Mecânica

ESA quer levar impressão 3D de metais para era espacial

ESA quer levar impressão 3D para a era espacial
Exposição de várias peças criadas por impressão 3D, depois de receberem acabamento. [Imagem: ESA]

Impressão 3D de metais

A ESA (Agência Espacial Europeia) lançou um projeto para "levar a impressão 3D para a era do metal".

O desafio inclui construir peças para aviões, naves espaciais e projetos de fusão nuclear usando impressoras 3D.

Serão 28 parceiros europeus, entre eles empresas como Airbus, Astrium e Norsk Titanum, e instituições acadêmicas, reunidos no Projeto Amaze, um acrônimo em inglês para "fabricação aditiva objetivando desperdício zero e produção eficiente de produtos metálicos de alta tecnologia".

Algumas peças de motores e partes de asas de avião de até 2 metros de comprimento já começaram a ser fabricadas por pesquisadores usando a tecnologia de fabricação aditiva.

Mas, agora, fábricas estão sendo preparadas em cinco países (França, Alemanha, Itália, Noruega e Reino Unido) para alimentar uma cadeia de produção em escala industrial.

"Queremos construir os melhores produtos de metal já feitos. Objetos que você não pode fabricar de outra maneira", disse David Jarvis, diretor de novos materiais e pesquisa energética da ESA.

"Nosso objetivo final é imprimir um satélite em uma única peça. Uma peça de metal que não precisa ser soldada ou parafusada. Isso iria representar para nós uma economia de 50% dos custos - milhões de euros," acrescenta.

ESA quer levar impressão 3D para a era espacial
Uma das grandes vantagens da fabricação aditiva é usar a quantidade exata de metal necessária para a peça, sem desperdícios. [Imagem: ESA/N. Vicente]

Fabricação aditiva

A chamada fabricação aditiva, ou impressão 3D, já revolucionou o projeto de produtos plásticos.
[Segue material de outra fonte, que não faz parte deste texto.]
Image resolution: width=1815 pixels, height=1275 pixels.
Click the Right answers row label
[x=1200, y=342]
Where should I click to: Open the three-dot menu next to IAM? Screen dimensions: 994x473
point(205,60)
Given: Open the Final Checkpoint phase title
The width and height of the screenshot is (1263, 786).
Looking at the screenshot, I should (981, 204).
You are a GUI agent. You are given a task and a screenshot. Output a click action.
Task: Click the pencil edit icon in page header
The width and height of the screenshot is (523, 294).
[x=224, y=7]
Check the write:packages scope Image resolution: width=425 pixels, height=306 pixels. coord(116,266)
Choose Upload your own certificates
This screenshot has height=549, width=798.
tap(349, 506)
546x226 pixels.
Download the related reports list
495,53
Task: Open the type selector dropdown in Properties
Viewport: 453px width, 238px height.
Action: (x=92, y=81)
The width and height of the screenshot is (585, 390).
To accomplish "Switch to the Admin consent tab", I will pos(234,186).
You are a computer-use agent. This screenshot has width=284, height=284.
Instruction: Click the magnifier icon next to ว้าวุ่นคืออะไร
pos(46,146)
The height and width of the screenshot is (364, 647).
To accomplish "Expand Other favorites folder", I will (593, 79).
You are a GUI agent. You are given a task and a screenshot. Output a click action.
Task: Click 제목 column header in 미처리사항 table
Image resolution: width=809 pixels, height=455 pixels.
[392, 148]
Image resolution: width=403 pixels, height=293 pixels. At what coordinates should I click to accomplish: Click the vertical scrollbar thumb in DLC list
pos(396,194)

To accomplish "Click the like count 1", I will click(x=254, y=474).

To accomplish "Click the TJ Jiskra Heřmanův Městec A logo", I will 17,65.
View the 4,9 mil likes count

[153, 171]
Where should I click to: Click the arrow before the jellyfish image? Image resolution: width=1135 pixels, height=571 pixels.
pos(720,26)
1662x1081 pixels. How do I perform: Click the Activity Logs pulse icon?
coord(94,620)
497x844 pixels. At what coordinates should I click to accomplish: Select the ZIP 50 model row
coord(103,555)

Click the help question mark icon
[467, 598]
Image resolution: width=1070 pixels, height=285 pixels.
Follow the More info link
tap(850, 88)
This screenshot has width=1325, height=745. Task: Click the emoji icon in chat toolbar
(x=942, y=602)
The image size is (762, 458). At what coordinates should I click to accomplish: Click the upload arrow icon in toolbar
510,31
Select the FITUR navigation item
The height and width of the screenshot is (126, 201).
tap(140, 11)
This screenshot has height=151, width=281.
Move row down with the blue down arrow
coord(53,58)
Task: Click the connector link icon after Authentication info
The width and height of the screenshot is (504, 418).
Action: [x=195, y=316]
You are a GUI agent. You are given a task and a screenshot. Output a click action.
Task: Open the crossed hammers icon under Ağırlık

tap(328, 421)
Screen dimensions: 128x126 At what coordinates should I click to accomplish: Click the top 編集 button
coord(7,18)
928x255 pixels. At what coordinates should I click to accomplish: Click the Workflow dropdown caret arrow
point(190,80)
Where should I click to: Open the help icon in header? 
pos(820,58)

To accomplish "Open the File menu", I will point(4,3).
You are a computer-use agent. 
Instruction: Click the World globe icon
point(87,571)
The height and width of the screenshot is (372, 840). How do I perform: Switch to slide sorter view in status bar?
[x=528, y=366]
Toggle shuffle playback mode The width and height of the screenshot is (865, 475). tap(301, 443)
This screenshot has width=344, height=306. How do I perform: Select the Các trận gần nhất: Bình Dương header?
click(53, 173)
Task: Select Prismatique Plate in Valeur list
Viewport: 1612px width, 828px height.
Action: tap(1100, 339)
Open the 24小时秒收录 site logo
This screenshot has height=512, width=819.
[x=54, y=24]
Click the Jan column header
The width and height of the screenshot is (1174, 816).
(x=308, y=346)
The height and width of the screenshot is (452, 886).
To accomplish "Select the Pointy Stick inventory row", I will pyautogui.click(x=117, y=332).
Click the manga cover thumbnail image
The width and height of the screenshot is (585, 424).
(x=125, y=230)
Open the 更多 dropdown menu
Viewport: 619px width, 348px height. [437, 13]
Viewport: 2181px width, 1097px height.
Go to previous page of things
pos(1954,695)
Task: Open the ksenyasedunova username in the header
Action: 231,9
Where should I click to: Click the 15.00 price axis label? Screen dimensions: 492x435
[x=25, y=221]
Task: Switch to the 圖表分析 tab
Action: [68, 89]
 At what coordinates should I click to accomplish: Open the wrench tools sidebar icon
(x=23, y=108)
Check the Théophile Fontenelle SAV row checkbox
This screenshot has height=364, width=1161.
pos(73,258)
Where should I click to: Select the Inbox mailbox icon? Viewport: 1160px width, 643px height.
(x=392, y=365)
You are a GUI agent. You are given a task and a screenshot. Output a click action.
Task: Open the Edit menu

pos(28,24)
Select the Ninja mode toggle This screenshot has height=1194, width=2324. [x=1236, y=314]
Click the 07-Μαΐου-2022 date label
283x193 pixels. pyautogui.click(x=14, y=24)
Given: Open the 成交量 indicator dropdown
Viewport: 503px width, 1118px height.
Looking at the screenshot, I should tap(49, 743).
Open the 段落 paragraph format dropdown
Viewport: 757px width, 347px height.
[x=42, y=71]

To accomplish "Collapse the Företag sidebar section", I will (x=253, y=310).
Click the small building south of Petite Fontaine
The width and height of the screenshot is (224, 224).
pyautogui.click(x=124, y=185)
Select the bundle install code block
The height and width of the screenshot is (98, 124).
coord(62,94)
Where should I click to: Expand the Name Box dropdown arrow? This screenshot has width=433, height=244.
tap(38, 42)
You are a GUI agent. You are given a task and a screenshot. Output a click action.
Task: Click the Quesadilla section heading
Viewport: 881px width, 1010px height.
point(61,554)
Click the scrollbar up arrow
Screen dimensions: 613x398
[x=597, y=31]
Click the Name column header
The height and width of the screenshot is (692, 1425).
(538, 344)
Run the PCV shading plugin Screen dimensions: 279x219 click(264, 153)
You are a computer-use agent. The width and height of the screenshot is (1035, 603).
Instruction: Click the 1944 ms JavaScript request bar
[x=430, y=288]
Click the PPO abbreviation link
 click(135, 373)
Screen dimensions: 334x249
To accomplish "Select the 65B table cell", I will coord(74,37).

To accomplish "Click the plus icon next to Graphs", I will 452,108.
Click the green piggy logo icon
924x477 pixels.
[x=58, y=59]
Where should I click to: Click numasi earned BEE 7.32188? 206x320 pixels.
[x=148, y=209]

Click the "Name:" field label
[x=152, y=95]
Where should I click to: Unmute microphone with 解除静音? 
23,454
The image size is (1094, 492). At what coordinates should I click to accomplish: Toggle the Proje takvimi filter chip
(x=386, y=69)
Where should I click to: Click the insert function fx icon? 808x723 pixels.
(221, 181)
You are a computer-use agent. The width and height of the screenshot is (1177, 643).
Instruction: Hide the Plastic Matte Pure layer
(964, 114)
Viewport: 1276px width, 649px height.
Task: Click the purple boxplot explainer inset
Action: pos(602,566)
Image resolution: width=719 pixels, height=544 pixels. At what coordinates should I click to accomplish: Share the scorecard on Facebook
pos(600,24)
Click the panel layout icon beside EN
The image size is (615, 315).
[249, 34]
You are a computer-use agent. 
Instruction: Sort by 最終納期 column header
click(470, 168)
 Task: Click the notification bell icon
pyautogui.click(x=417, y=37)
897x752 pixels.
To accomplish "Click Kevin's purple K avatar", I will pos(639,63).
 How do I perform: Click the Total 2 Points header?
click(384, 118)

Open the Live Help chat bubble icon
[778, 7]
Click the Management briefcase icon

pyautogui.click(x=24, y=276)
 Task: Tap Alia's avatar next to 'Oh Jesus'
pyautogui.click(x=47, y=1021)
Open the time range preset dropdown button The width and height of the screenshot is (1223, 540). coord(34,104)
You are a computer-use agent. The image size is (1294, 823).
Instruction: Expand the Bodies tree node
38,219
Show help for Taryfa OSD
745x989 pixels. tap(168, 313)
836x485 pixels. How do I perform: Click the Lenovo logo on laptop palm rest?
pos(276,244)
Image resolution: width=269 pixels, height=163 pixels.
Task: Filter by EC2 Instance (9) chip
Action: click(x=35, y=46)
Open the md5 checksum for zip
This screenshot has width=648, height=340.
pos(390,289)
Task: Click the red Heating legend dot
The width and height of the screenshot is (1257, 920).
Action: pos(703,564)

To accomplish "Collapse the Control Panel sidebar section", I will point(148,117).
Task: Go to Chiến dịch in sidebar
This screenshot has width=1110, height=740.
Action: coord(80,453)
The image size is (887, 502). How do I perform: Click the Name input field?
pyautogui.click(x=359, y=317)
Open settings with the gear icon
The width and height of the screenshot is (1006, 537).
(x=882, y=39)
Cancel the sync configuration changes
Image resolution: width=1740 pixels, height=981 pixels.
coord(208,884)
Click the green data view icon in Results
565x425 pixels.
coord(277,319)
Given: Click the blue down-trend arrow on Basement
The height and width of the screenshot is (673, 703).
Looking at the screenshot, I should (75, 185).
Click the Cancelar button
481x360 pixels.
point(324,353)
Acredita-se que esse método de montagem em camadas de componentes metálicos permitirá maior economia e poderá reduzir o desperdício de material na manufatura das peças.

"Para produzir um quilo de metal, você usa um quilo de metais - e não 20 quilos", diz Franco Ongaro, diretor de gerenciamento técnico e de qualidade da ESA, referindo-se ao desperdício nos processos de fundição e usinagem empregados hoje. "Precisamos limpar a nossa produção - a indústria espacial precisa ser mais verde e esta técnica vai nos ajudar."

Além disso, a tecnologia permitiria a produção de designs complexos que seriam impossíveis de ser executados por meio do sistema tradicional de fundição de metais.

Peças para automóveis e satélites poderiam ainda ser aperfeiçoadas para serem mais leves e, simultaneamente, incrivelmente resistentes.

Durante o lançamento do Amaze, no Museu de Ciência de Londres, foram apresentados componentes de liga de tungstênio que podem resistir a temperaturas de 3 mil graus centígrados.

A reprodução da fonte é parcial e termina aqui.